2. Statistical Tokenizer
SentencePiece is a re-implementation of sub-word units, an effective way to alleviate the open vocabulary problems in neural machine translation. SentencePiece supports two segmentation algorithms, byte-pair-encoding (BPE) [Sennrich et al.] and unigram language model.
I have implemented the Sentencepiece Encoder to help Julia users in WordTokenizer.
The implementation is described in the blog: Divergence - Tale of Sentencepiece Library and
code can be found here
3. Converting Tensorflow weight to Desire Julia Format
We have converted Tensorflow weights release by Google Research to the following BSON files
In this version, we apply ‘no dropout’, ‘additional training data’ and ‘long training time’ strategies to all models.

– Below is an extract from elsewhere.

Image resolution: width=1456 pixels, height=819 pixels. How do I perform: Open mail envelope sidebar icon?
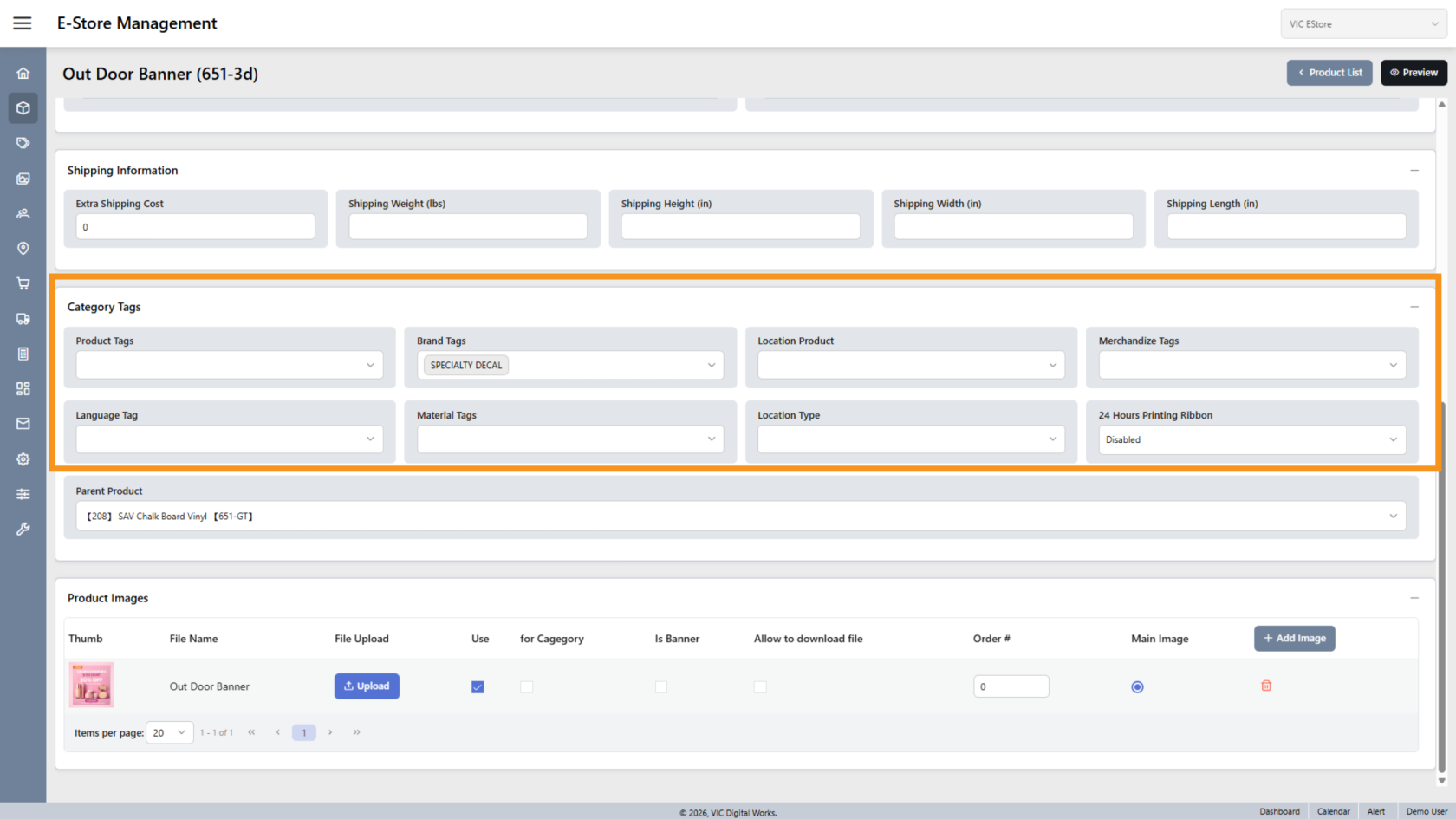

The code for conversion can be found here
ALBERT is “A Lite” version of BERT, a popular unsupervised language representation learning algorithm. ALBERT uses parameter-reduction techniques that allow for large-scale configurations, overcome previous memory limitations, and achieve better behavior with respect to model degradation. The Detail of
ALBERT is describe in my proposal
The code reside in TextAnalysis PR#203 and kept on hold until the TextAnalysis is shifted to Zygote-based Flux
I have written the Blog: First sight of albert, the land of Transformers and the following tutorial for ALBERT
Other Packages and Blogs
The following packages are made as the part of Google Summer of Code
The following blogs are written by me as part of Google Summer of Code
Moving TextAnlaysis to Zygote-based-Flux version and Complete the PR #209
Implementing ROBERTA, With
Transformers, we already have everything to cast it
I would also like to work on other ecosystems of Julia Lang
I would like to thank Google and JuliaLang for giving me this amazing opportunity to meet the most amazing people of Julia computing and other open source contributors. I am also grateful to my mentor @Aviks (Avik Sengupta) and @Ayushk4 (Ayush Kaushal) for guiding me through my project.
To sum up, I would like to call it the summer of learning , this was the most productive summer in my life. I Learnt how to write good software and better documentation. Looking back, it feels that these past four months passed way too quickly. I still remember anticipating for proposal acceptance results like it was yesterday.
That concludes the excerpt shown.